## Start

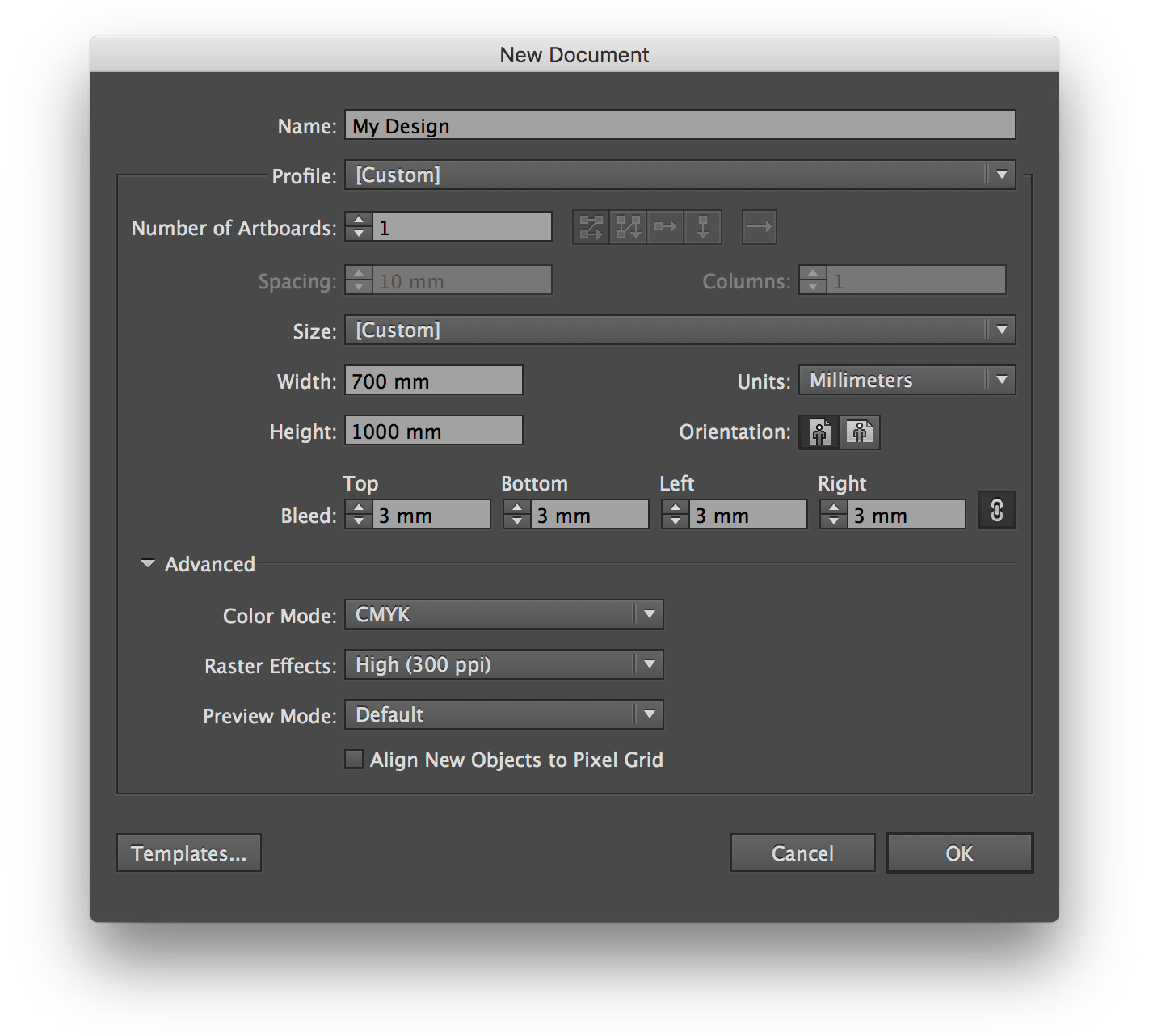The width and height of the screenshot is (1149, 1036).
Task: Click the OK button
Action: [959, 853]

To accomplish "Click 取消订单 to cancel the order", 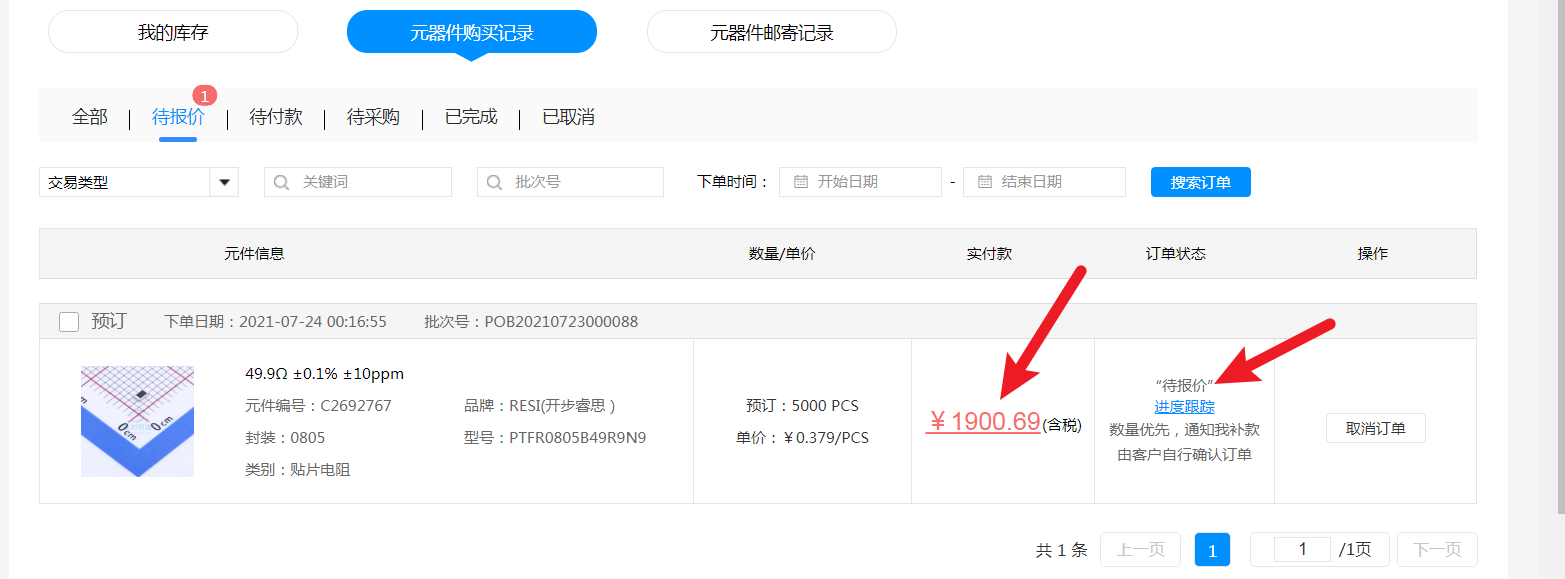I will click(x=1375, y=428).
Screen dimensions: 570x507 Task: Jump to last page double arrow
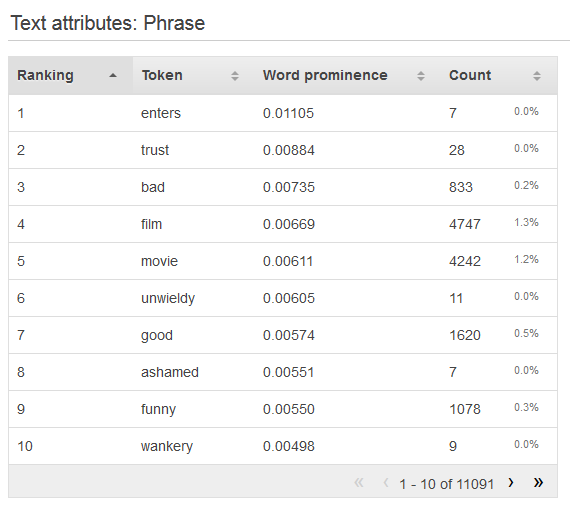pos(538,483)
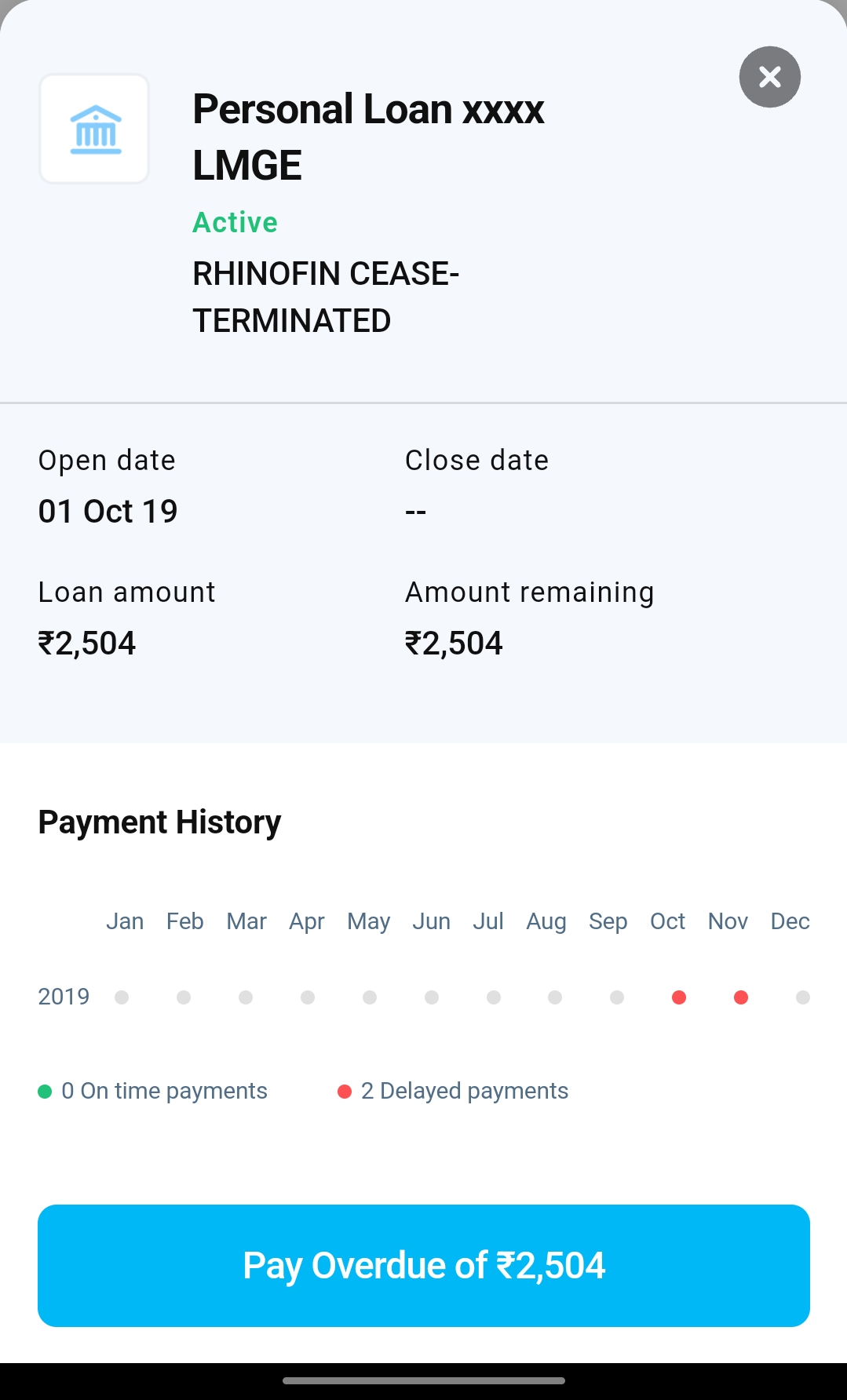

## End

▸ Exercise requirements: Rewrite the lines from the one containing "Screen dimensions: 570x507" through the end of the records, requests included. Multiply every coordinate in the answers by 2.45, round each to a whole number with halves rounding up, and leave the pictures out.

▸ Finished task:
Screen dimensions: 570x507 Task: Jump to last page double arrow
pos(1318,1183)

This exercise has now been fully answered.